Which solution below best describes your application or machine? Click on the desired platform to learn more.

		Vibration sensor platform
		Single point	Multiple points	IO-Link monitoring	Diagnostic & monitoring controller
Application	Machines	VK VT	VN	VV	VSE
Type 1 machines Basic monitoring Simple machines, single switch / analog output	Simple motors and fans	++	++	+++
Type 1 machines Multiple measurements and locations Multiple indicators for broad range of fault conditions	Indirect driven fans and pumps		++	+++	+
Type 1 / Type 2 machines Multiple measurement Ethernet system Easy to deploy, multiple points, networking capability	Blowers and simple speed reducers			++	+++
Type 3 machines Complex machine and process monitoring Machines requiring multiple points with root cause capability and process monitoring	Centrifugal compressors and machine tools			+	+++

Vibration behavior and excitation

To understand the best applicaton solution, we must differentiate the forces that cause vibration and excitation.

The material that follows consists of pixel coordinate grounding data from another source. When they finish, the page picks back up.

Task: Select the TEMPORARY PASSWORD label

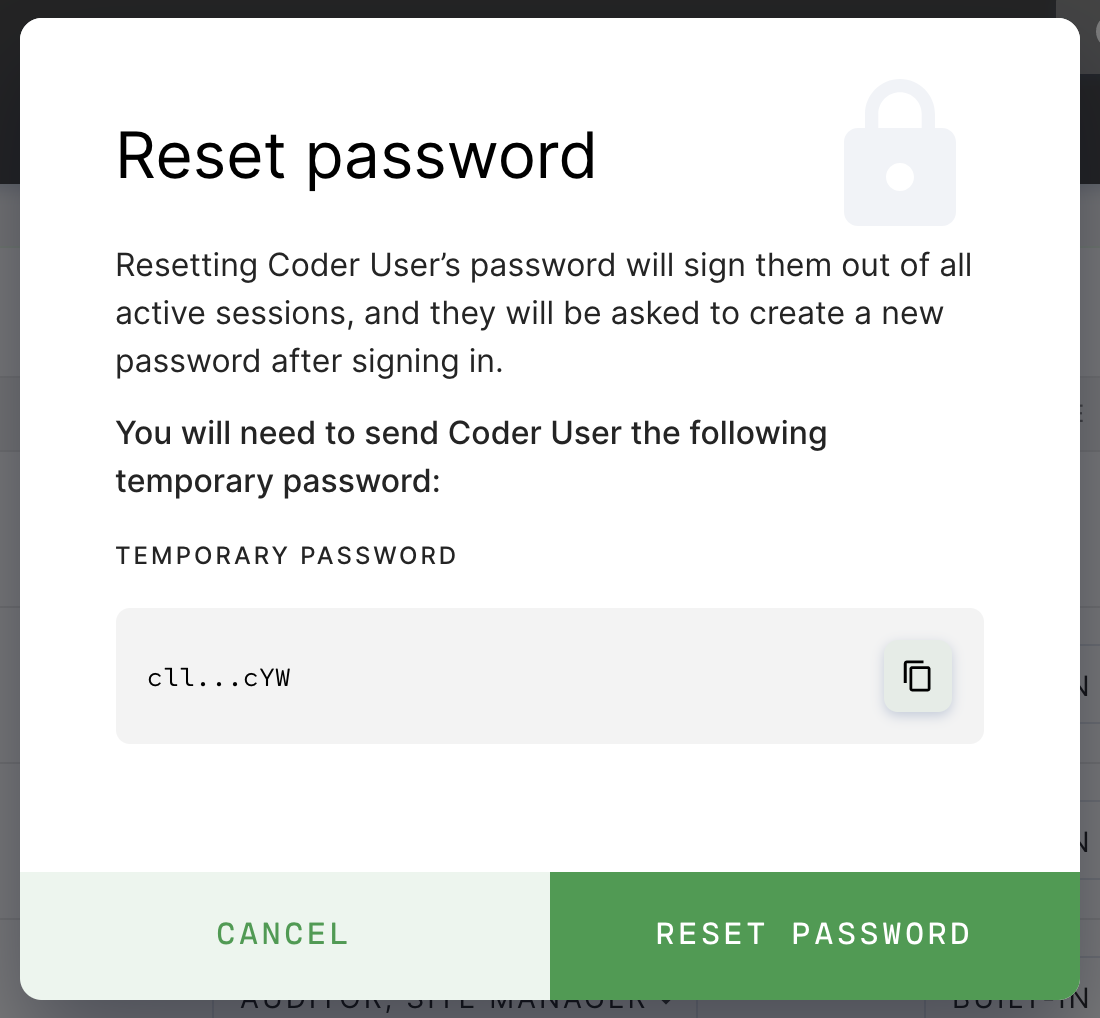Action: point(286,555)
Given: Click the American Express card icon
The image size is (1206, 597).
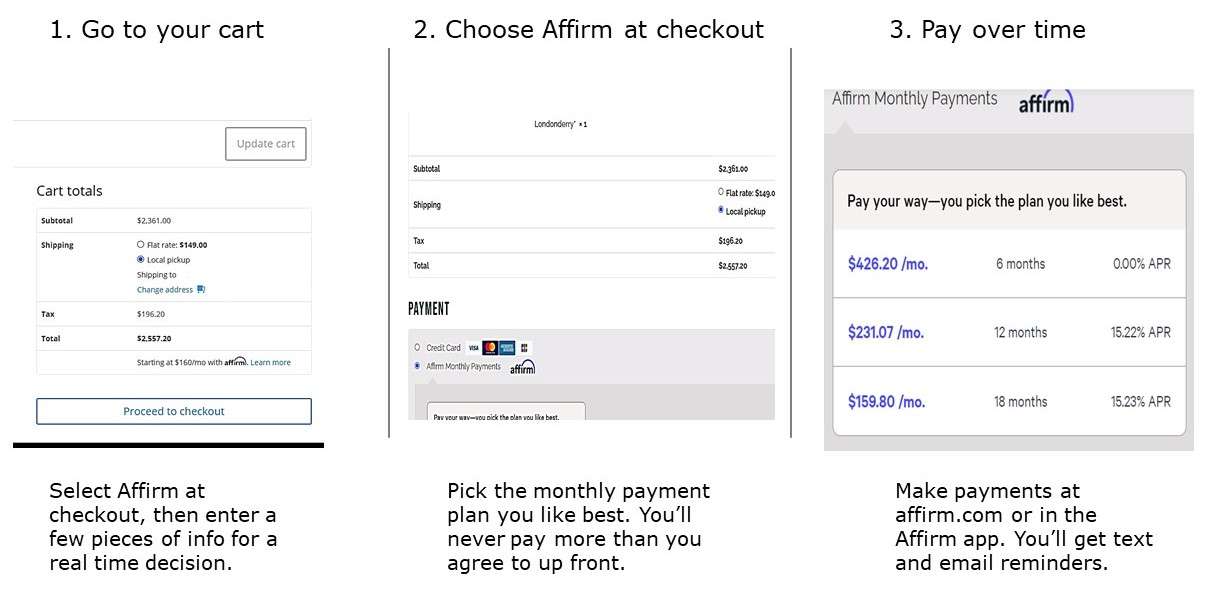Looking at the screenshot, I should [x=507, y=348].
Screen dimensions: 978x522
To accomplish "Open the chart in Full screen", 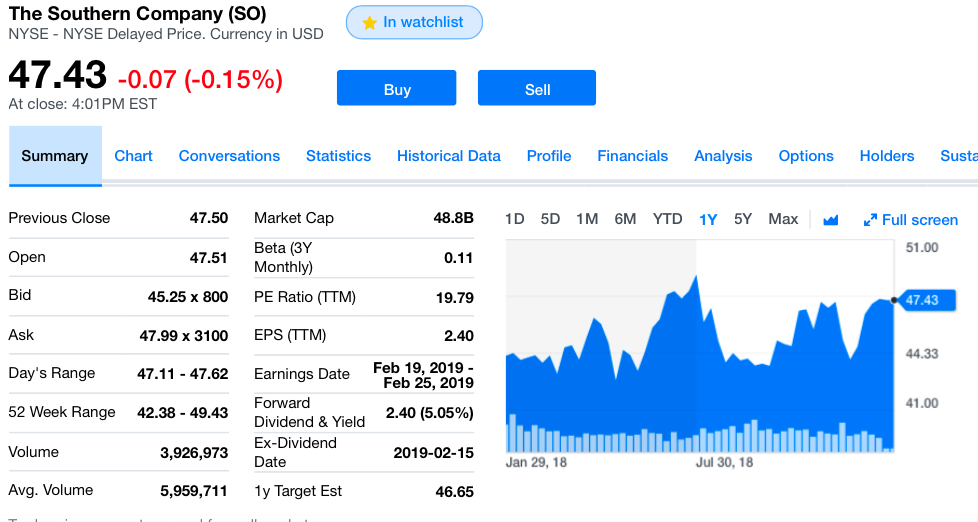I will click(x=910, y=220).
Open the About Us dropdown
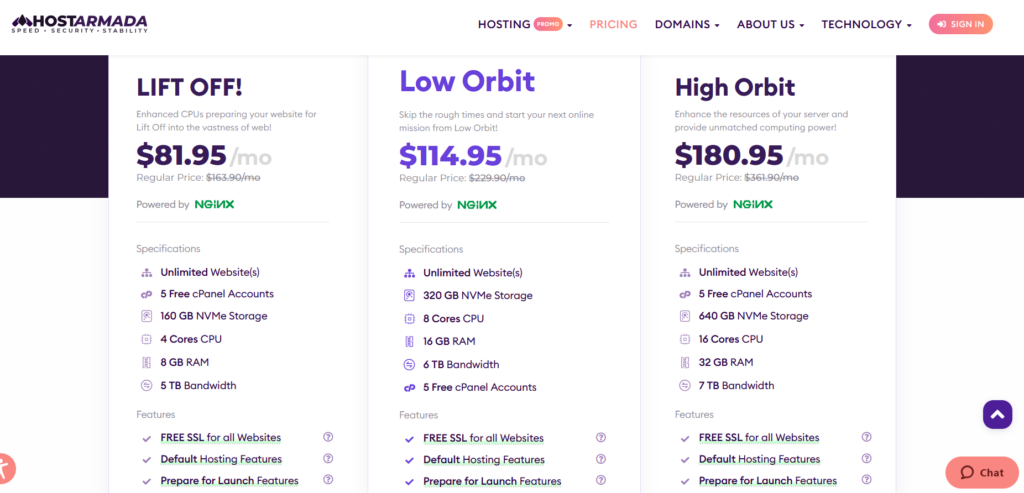Screen dimensions: 1024x493 coord(770,24)
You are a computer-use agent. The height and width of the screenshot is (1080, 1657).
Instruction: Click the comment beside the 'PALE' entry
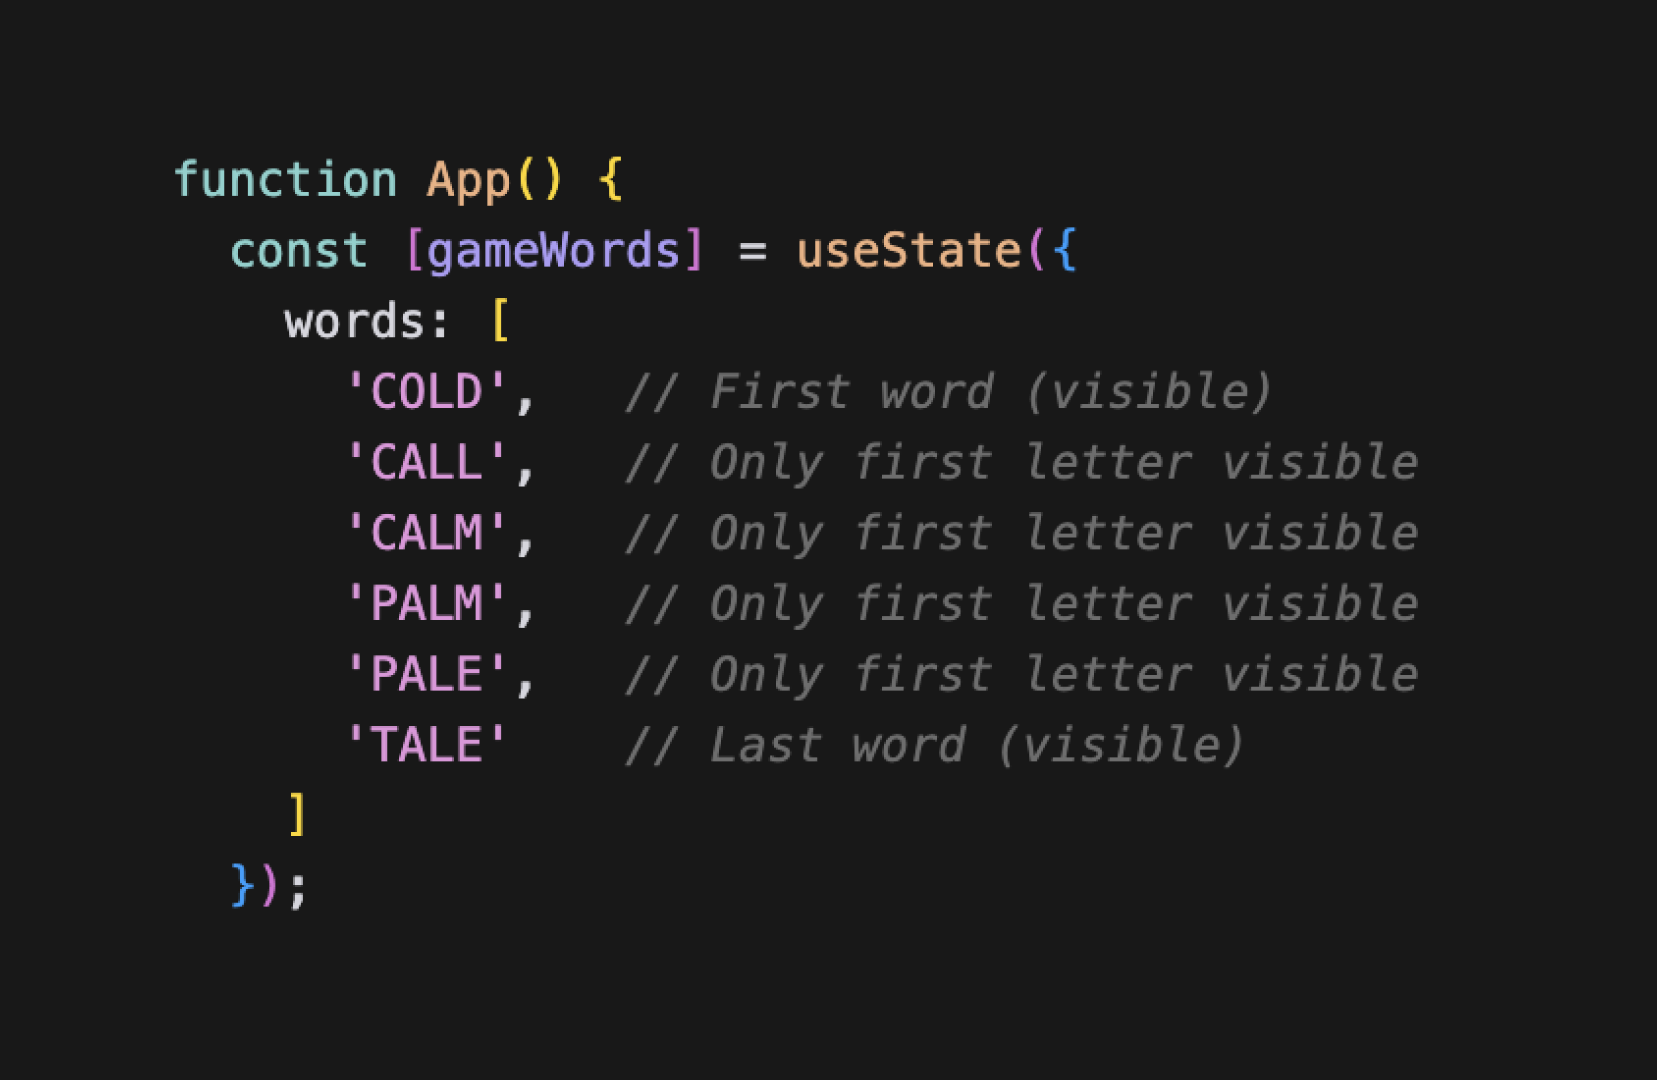[x=1021, y=675]
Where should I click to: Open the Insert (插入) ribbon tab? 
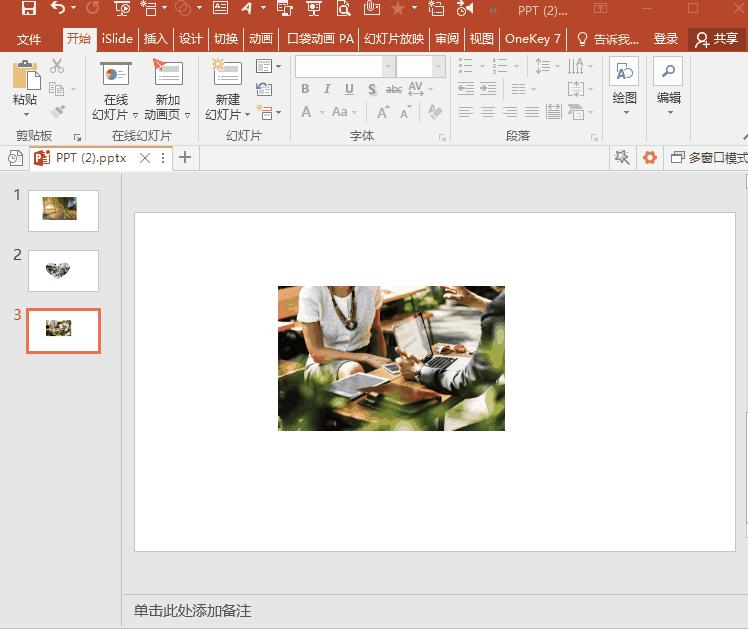156,39
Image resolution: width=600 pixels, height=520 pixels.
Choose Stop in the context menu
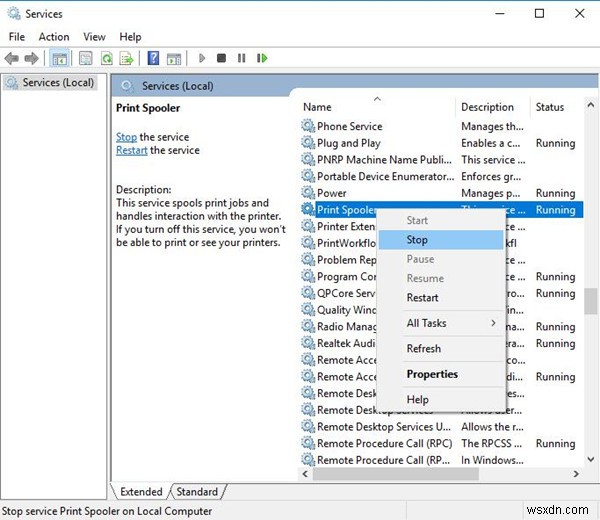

Construction-based excitation (C-forces) -- defined by the construction and geometry of the machine.
Process-based excitation (P-forces) -- caused by dynamic forces of the running process
Failure-based excitation (F-forces) -- occur when a machine component no longer performs its intended purpose

Construction-based forces

Predefined by the construction and geometry of the machine
External sources excite the machine's construction, amplifying the excitation frequency
C-forces are always present, but controlled in properly operating machines
Examples
- Unbalance
- Gear mesh
- Fan / pump blade pass
- Motor rotor / commutator pass

Process-based forces

Dynamic forces resulting from a process
Occur from the work the machine is performing
Vibration is only high while the work is performed
Baseline must be established while the machine is idling
Examples
- Forming
- Cutting
- Grinding
- Moving
- Separating

Fault-based forces

Occur when a machine component no longer performs its intended purpose
Usually lower in amplitude than P-forces
Caused by a fault or failure
Examples
- Misalignment
- Damaged bearing
- Looseness or excessive clearance
- Damaged belts
- Cavitation

Machine type classification

Machines are classified by the type of forces they experience

Type 1 -- simple machines, dominated by C-forces
Type 2 -- simple machines, dominated by P-forces
Type 3 -- complex machines, dominated by high C-forces and P-forces

Type 1 machines

Simple machines normally running at constant speed
C-forces occur at low levels
Fault-based changes are easily monitored during operation
P-forces are low and do not have an influence

Examples	C-forces	P-forces	F-forces
Pumps	Unbalance	Flow noise	Bearing damage, alignment, cavitation
Motors	Unbalance	Electric fields	Bearing damage, alignment, coupling
Blowers	Unbalance	Flow noise	Bearing damage, alignment, stripping, belt resonance

Type 2 machines

Simple machines with high process forces
Clear P-force dominance with a low C-forces
Fault-based vibrations are lower than process-based vibrations
P-forces depend on the type and step of the process
Machine operator can influence the process and create overloading
Operating excessive P-forces will reduce machine lifetime
Determination of F-forces is only possible in a reference run during machine idle

Examples	C-forces	P-forces	F-forces
Simple machine tool	Unbalance	Cutting forces	Bearing damage
Hammer mills	Unbalance, couplings	Striking forces	Bearing damage, alignment
Shredders	Unbalance, couplings	Cutting forces	Bearing damage, alignment

Type 3 machines

Complex machines
Continuously high C- and P-forces during machining and in idling modes
Fault-based vibrations are significantly lower than process-based vibrations
Simple strategies (e.g. reference run) do not work here
Diagnosis algoritms are required to detect F-forces
- High frequency-resolution and narrow bands
- Separation of carrier and interference frequencies by appying H-FFT filter

Examples	C-forces	P-forces	F-forces
Multi-axis machine tools	Unbalance	Cutting forces	Bearing damage, process damage
Multi-stage compressors	Unbalance, couplings	Pumping frequency	Bearing damage, alignment
Multi-stage blowers	Unbalance, couplings	Blowing frequency	Bearing damage, alignment

Integration methods

Online condition monitoring and real-time maintenance can easily be added to your existing controls and network architecture. It can be upscaled as your needs change.